Welcome shift in emphasis in Plan Approach Paper, but will it mean better distribution?

THE WORD "inclusive" has become not only fashionable but also quite relevant in our country. The Oxford Dictionary gives four meanings to the word, and the most inclusive meaning is "not excluding any section of society."

In this sense, the title of the Approach Paper on the Eleventh Five Year Plan "Towards faster and more inclusive growth" reflects the need to make growth "more inclusive" in terms of benefits flowing through more employment and income to those sections of society which have been bypassed by higher rates of economic growth witnessed in recent years.

The recognition of the need for more inclusive growth by our planners is a welcome shift in emphasis from mere increase in growth rates to improvement in standards of living of those below the poverty line through increase in employment opportunities as well as better delivery systems to ensure access to intended benefits by intended beneficiaries.

However, there is apprehension that the words "more inclusive" may not mean a real shift in emphasis from higher growth to better distribution. This appears to be the reason for the dissatisfaction expressed by some experts on the four alternative growth targets ranging from 7 per cent to 9 per cent envisaged in the Approach Paper. They prefer targets in terms of social objectives rather than percentage growth.

It is of course unfair to accuse planners of indifference or unwillingness to express targets in terms of social objectives. The Mid-Term Appraisal of the Tenth Five Year Plan (2002-2007) released by the Planning Commission last year contains nearly 100 pages in Chapter 2 titled "Human Development." Annexure 2.2.1 to this chapter is on Millennium Development Goals (MDGs) adopted by all U.N. member states, including India, at the Millennium Summit in 2000.

*GIVEN INFORMATION*
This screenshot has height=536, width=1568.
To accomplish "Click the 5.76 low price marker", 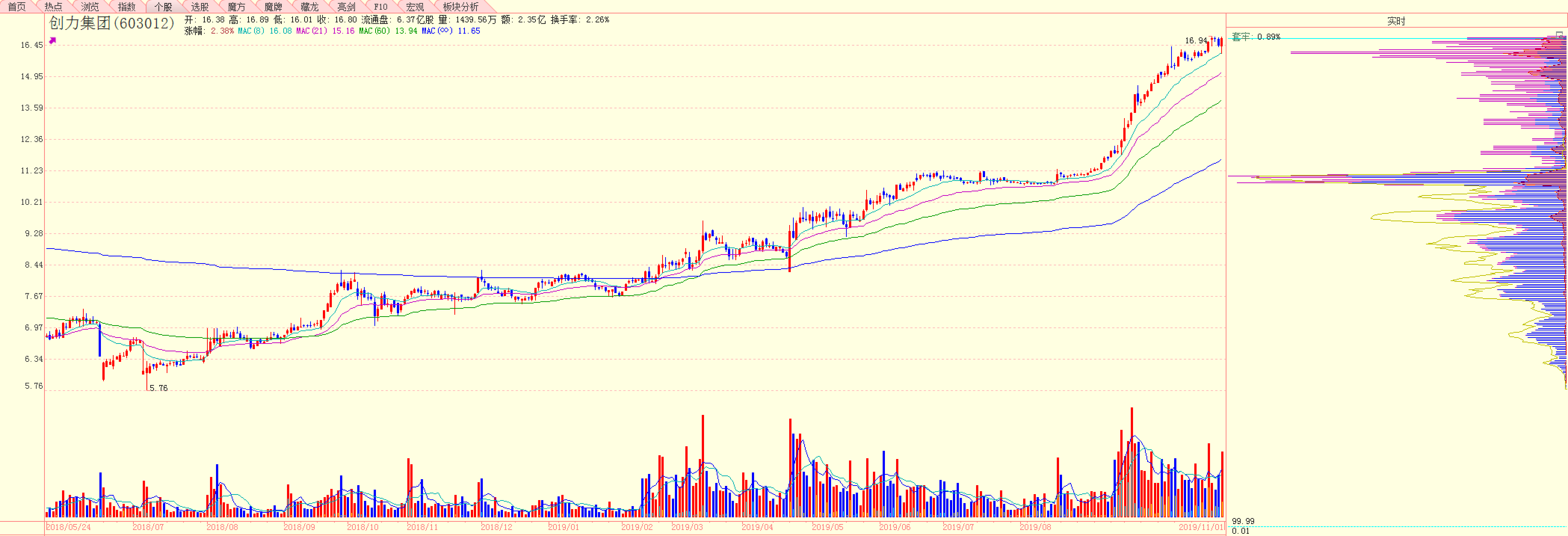I will click(x=158, y=388).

*WORK INSTRUCTIONS*
**A)** In the passage on the Eleventh Five Year Plan Approach Paper, what range do the four alternative growth targets cover?
**B)** Continue the commentary on the Eleventh Five Year Plan Approach Paper, starting after its last sentence.

*THE REPLIES*
**A)** They range from 7 percent to 9 percent.

**B)**
The last column of the Table on status of progress in the achievement of MDG target values by 2015 reveals that in almost all indicators we are off the track. The projected target value for 2015, the year by which MDG target values are to be achieved, is given separately for 12 indicators, and only for one indicator, namely, the proportion of the population below the poverty line, our performance is favourable vis-à-vis the MDG target value.

The MDG on poverty to be achieved is 50 per cent reduction in the proportion of the poor from the base year, that is, 1990 value of 37.50 per cent to 18.75 per cent by 2015. The projected proportion of the population below the poverty line in 2015 is 9 per cent, which compares very favourably with the MDG target value of 18.75 per cent.

This, however, means that despite a projected reduction of 76 per cent vis-à-vis the targeted reduction of 50 per cent in the proportion of the population below the poverty line, we lag behind in achieving the MDG target values in respect of all other indicators of socio-economic development. In fact, the gap between the projected value in 2015 and the corresponding MDG value is alarmingly wide in the mortality rate for children under 5 years, infant mortality rate and maternal mortality rate.

Mismatch

The inference from the mismatch between poverty reduction and improvement in other social indicators implies either inadequate access or even total lack of access to health care, which is not properly reflected in poverty reduction. This also implies that high overall growth rate in Gross Domestic Product (GDP) does not necessarily mean high growth in all sectors.

The overall GDP is the sum of the GDP originating in agriculture, including allied sectors, industry and services. The Table on sectoral growth rates given in the first chapter of the Mid-Term Appraisal shows that the deviation in actual growth rate from the targeted growth rate during the Tenth Plan is expected to be the maximum in agriculture and allied sectors.

While in the agriculture sector, including the allied sectors of forestry and fishing, the projected shortfall is as high as 50 per cent, the corresponding shortfalls in the industry and service sectors are much lower at about 15 per cent and 11 per cent. This is a matter of serious concern because in the ultimate analysis agriculture holds the key to the overall socio-economic development of a nation, and India is no exception.